• What you will do: Filter the entries and copy each line that contains the word "computer".

(Stored items from a collection)
++++++++++++++++++++

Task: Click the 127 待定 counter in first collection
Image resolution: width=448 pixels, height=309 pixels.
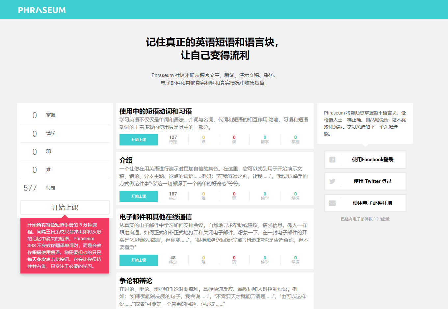Action: pyautogui.click(x=173, y=139)
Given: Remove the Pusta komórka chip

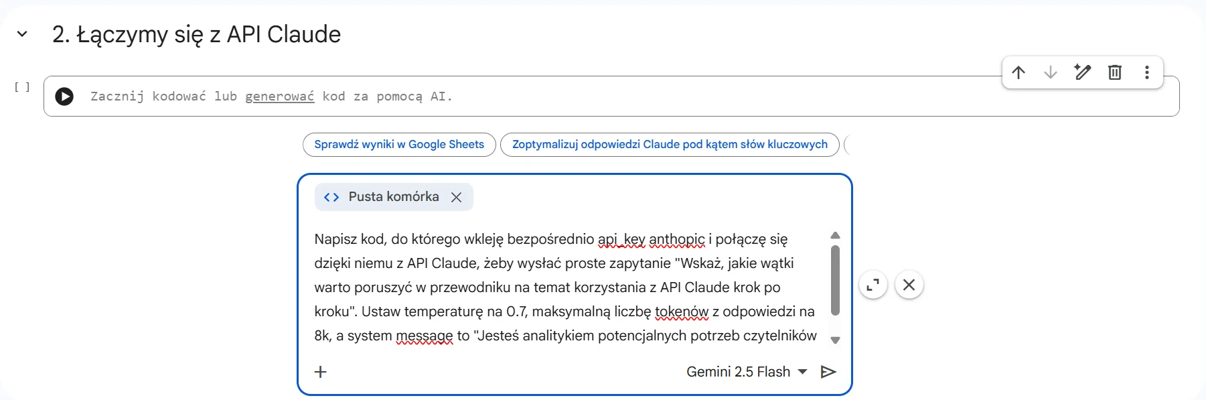Looking at the screenshot, I should point(457,196).
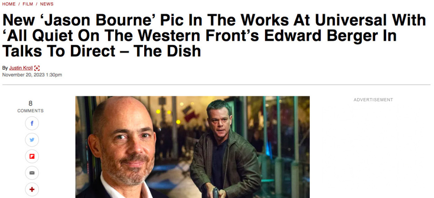Share the article on Twitter
The image size is (434, 198).
tap(32, 140)
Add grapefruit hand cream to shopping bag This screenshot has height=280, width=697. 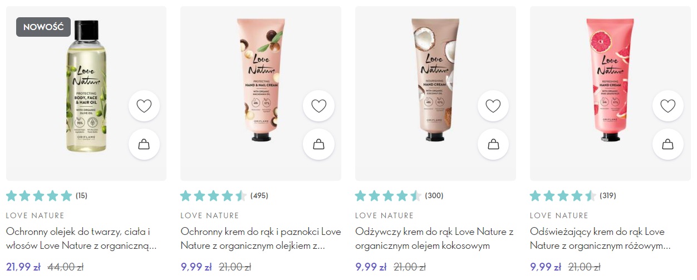(667, 145)
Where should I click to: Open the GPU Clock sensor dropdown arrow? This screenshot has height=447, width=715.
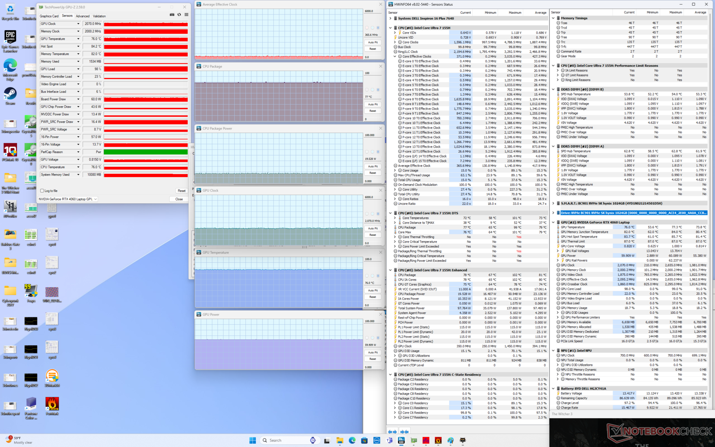click(78, 24)
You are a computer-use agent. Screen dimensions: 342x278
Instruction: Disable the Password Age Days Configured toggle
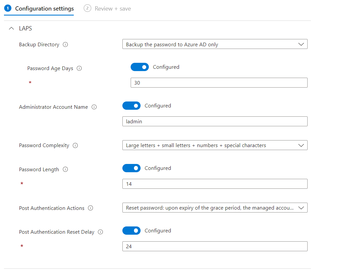(x=140, y=67)
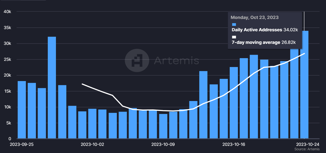Click the right endpoint of the moving average line
This screenshot has height=153, width=326.
[x=304, y=54]
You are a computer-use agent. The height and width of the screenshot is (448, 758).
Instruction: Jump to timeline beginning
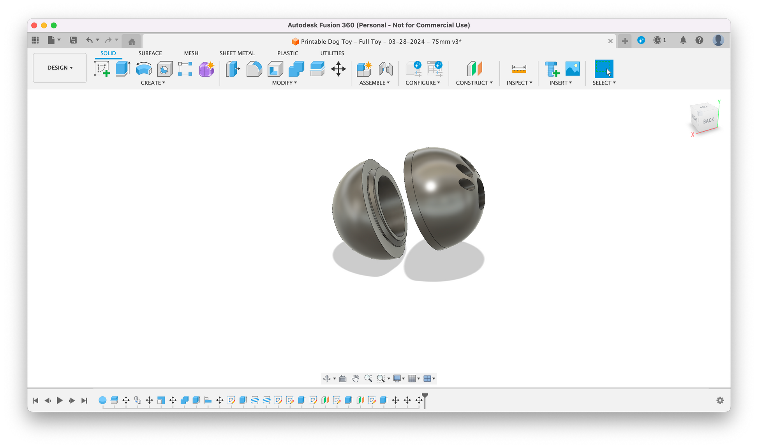click(x=35, y=400)
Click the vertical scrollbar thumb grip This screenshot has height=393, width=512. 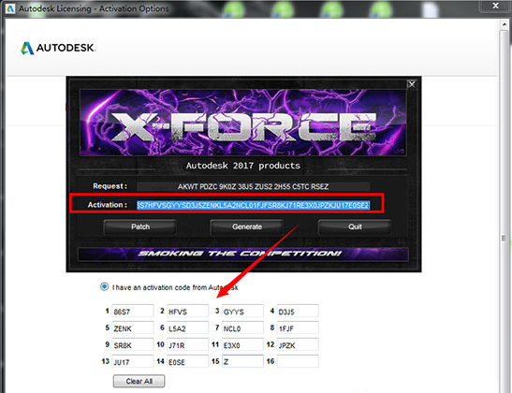click(x=504, y=239)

++++++++++++++++++++

• Response to this exercise:
You are a computer-use agent. Screen dimensions: 342x278
You are a computer-use agent. The height and width of the screenshot is (448, 758).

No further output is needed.